The proposal is backed by Guns for Everyone, a Second Amendment advocacy group that offers free concealed carry classes to people in the state. It opposes gun control measures, including both barriers to firearm ownership and concealed carry.

Under federal law, being an “unlawful user” of a controlled substance, including marijuana, means a person cannot legally buy or possess a gun. The Colorado group’s proposal would remove state law’s reference to concealed carry permit applicants being denied if they’re federally ineligible to possess a gun. It would also add an explicit exception around marijuana use to a section prohibiting concealed carry permits for unlawful users of controlled substances.

Guns for Everyone’s co-founder, Edgar Antillon, sees marijuana as low-hanging fruit in the effort to roll back restrictions on guns more broadly, including restrictions around ownership for people who use illicit substances and people dishonorably discharged from the military.

“If we want to be successful, that’s one of the ways to be successful, is tackling the issues that are most guaranteed to win,” he said in a recent interview.

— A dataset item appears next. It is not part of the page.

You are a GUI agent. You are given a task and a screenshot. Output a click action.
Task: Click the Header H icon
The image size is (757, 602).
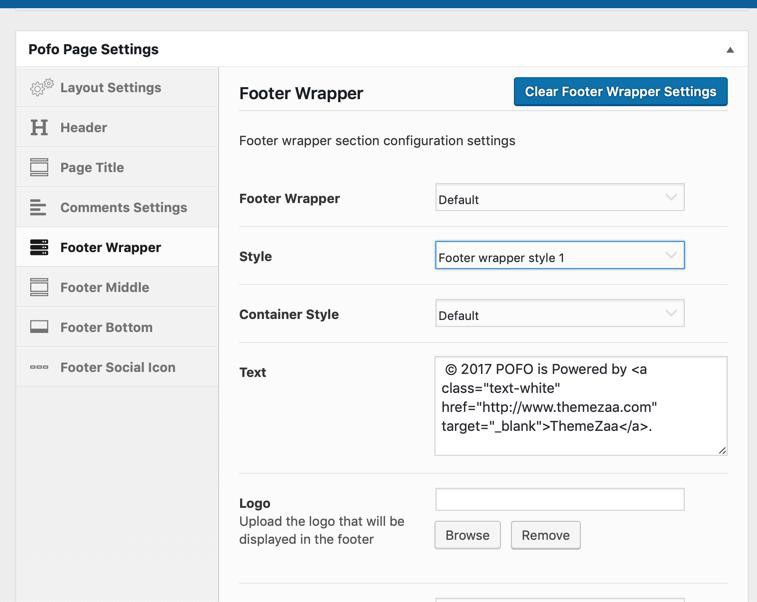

Antillon spoke to Marijuana Moment last week about the concealed carry proposal and its path to Colorado’s ballot this year after a similar prior effort failed to collect enough voter signatures to qualify. He said he’s optimistic, adding that support for the cross-issue reform seems to have grown in recent years among both gun-rights advocates and the cannabis community.

Below is a transcript of the interview, which has been lightly edited for length and clarity.

Marijuana Moment: After the last hearing, with the Legislative Council Staff, can you just kind of walk us through what happens next, when you can start gathering signatures, stuff like that?

Edgar Antillon: Yeah, the next step is already in the books. The third of January, we’re going to be having our hearing with the secretary of state, and they’re the ones that give the final approval. Hopefully by next week we’ll start gathering signatures.

At this point you’ve been on local TV news and had other media coverage, Marijuana Moment included. What’s the range of responses you’re hearing back from people in Colorado?

We on purpose, believe it or not, have been pretty low key with this this time around. As of now, the response has been positive and I guess to a certain degree encouraging. So yeah, it’s been positive so far.

Colorado seems like an interesting political combination of blue and red, a state where this might get some good traction. I don’t want to put words in your mouth, but is that something you think about?

Colorado historically, we’ve been a purple state, right? People who are born and raised here, if we’re being honest with each other, we would never categorize Colorado as blue or red, but purple. It’s the state of the Libertarian Party. I think this is very much one of those issues that is a Colorado issue. It’s a freedom thing.

In terms of next steps, I know signature gathering can be a big obstacle and cost a lot of money. What’s the plan for that? How confident are you that that’s a stage you can get through?

For us, we learned from the first time that that’s probably the biggest obstacle, is the signature gathering. But I think this time we’ve got a better network than we had before. Most of the gun stores are more open to this idea than they were the first time. More dispensaries are open to this idea than they were the first time. So our network has grown. Overall, we’re pretty optimistic on the signature gathering.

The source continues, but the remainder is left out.